Work required: Write out the line with "Killer Underwear Invasion! [link] (515, 1059)" and each line after it to the end of the material, exactly as they appear and with nothing else.
###
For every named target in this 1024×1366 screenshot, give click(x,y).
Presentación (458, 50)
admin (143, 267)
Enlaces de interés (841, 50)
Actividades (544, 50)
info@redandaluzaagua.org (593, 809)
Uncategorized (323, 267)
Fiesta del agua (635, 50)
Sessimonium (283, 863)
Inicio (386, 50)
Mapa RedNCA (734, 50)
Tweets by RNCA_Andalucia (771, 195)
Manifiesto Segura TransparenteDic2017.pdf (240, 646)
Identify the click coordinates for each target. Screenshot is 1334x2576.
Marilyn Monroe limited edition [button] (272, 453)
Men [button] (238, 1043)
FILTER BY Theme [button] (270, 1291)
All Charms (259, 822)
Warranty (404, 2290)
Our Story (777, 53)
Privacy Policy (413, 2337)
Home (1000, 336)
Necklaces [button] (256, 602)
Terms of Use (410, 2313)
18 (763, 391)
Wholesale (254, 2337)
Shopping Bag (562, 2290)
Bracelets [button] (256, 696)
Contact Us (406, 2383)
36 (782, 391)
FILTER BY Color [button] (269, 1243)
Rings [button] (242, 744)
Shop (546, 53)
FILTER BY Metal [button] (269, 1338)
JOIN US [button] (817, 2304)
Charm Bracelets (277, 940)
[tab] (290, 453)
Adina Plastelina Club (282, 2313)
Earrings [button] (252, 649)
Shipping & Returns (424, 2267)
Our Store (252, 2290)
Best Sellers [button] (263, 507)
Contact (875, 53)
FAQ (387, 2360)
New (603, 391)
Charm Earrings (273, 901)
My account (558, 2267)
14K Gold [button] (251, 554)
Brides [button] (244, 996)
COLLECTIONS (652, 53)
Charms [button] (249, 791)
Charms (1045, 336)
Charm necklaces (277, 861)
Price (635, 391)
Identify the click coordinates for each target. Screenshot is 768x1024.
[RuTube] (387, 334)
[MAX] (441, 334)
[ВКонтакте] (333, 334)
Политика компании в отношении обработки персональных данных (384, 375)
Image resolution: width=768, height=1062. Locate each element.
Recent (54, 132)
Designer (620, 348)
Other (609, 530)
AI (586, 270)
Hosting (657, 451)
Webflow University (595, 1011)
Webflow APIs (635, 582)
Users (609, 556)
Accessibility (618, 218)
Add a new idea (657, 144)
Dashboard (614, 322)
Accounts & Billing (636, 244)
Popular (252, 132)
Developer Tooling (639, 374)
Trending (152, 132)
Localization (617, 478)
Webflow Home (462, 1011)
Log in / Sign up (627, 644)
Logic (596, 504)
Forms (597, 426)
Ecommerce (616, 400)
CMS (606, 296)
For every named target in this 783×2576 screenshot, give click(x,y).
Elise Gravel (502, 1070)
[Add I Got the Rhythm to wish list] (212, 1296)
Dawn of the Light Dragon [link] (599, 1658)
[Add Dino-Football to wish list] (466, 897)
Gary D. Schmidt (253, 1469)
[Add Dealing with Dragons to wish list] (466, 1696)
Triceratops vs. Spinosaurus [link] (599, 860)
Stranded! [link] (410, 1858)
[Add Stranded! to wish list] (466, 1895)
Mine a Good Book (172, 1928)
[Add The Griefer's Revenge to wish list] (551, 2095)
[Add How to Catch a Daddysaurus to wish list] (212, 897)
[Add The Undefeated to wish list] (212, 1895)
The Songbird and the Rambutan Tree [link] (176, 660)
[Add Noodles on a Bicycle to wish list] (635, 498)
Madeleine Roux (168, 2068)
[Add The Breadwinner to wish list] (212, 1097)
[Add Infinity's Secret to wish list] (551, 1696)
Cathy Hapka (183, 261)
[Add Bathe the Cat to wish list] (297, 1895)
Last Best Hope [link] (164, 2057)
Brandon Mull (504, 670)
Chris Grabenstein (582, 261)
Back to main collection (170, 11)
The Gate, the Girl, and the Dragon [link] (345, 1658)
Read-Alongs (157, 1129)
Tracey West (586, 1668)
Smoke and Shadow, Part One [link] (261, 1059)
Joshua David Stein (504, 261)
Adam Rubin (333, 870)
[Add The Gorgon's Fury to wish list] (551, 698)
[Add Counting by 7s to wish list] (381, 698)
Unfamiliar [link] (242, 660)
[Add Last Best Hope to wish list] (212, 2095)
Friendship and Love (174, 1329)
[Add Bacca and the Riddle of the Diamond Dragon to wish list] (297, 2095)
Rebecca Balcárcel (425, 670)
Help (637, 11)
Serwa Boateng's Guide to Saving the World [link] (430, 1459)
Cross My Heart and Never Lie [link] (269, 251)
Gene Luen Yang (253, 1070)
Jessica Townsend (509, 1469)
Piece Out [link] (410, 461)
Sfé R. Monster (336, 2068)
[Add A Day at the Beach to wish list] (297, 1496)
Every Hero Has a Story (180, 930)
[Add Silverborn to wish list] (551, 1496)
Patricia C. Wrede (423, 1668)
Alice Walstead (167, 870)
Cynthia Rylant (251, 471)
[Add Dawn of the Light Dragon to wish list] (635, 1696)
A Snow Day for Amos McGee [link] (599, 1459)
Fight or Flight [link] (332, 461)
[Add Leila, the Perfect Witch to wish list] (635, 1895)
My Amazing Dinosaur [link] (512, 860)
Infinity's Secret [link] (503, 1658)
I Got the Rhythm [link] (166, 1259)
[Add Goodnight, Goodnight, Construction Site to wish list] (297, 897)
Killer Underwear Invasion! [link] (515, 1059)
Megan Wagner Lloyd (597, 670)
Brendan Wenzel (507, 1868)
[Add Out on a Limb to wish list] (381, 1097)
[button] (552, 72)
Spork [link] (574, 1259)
###
Solved problem:
Killer Underwear Invasion! [link] (515, 1059)
Megan Wagner Lloyd (597, 670)
Brendan Wenzel (507, 1868)
[Add Out on a Limb to wish list] (381, 1097)
[button] (552, 72)
Spork [link] (574, 1259)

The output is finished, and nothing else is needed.